The Ballad of Wallis Island (2025)

Three people sit on a rocky beach, sharing a picnic. The woman in the centre wears a long patterned skirt and a coat with fur-trimmed shoulders, clasping her hands as she speaks. The man on the left in a dark jacket and jeans looks toward her, holding a folded cloth. The man on the right, in a navy jacket and beige trousers, holds a marker and cloth while glancing at the woman. A blanket with food containers and bread is spread on the stones between them, with a yellow cooler nearby. Green hills rise in the background under a cloudy sky.

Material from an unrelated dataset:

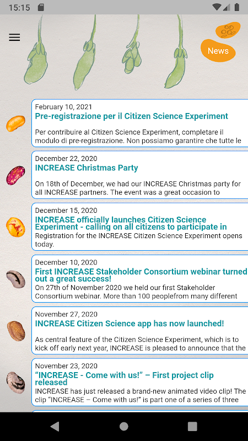This screenshot has height=441, width=248.
Task: Open the INCREASE officially launches Citizen Science headline
Action: tap(131, 223)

In an era where genuine human connection feels increasingly elusive, James Griffiths’ The Ballad of Wallis Island is a meditation on loneliness and a gentle reminder that our most cherished dreams might occasionally collide with reality in unexpectedly rewarding ways. The film follows Charles (Tim Key), an eccentric lottery winner whose self-imposed exile on a remote Welsh island hasn’t diminished his devotion to the defunct folk duo Mortimer-McGwyer. His grand plan to reunite the former musical partners and romantic couple for a private performance sets in motion a chamber piece that oscillates between endearing whimsy and melancholic introspection.

Griffiths, expanding from his 2007 short film The One and Only Herb McGwyer Plays Wallis Island, demonstrates a keen understanding of how isolation can transform ordinary people into architects of elaborate fantasies. Charles isn’t merely wealthy enough to indulge his musical obsessions; he’s emotionally invested in the healing power of art to mend what appears irreparably broken. The arrival of Herb McGwyer (Tom Basden) and Beth Mortimer (Carey Mulligan) on his windswept island paradise becomes less about fulfilling a fan’s ultimate wish than confronting the debris of abandoned relationships and artistic partnerships.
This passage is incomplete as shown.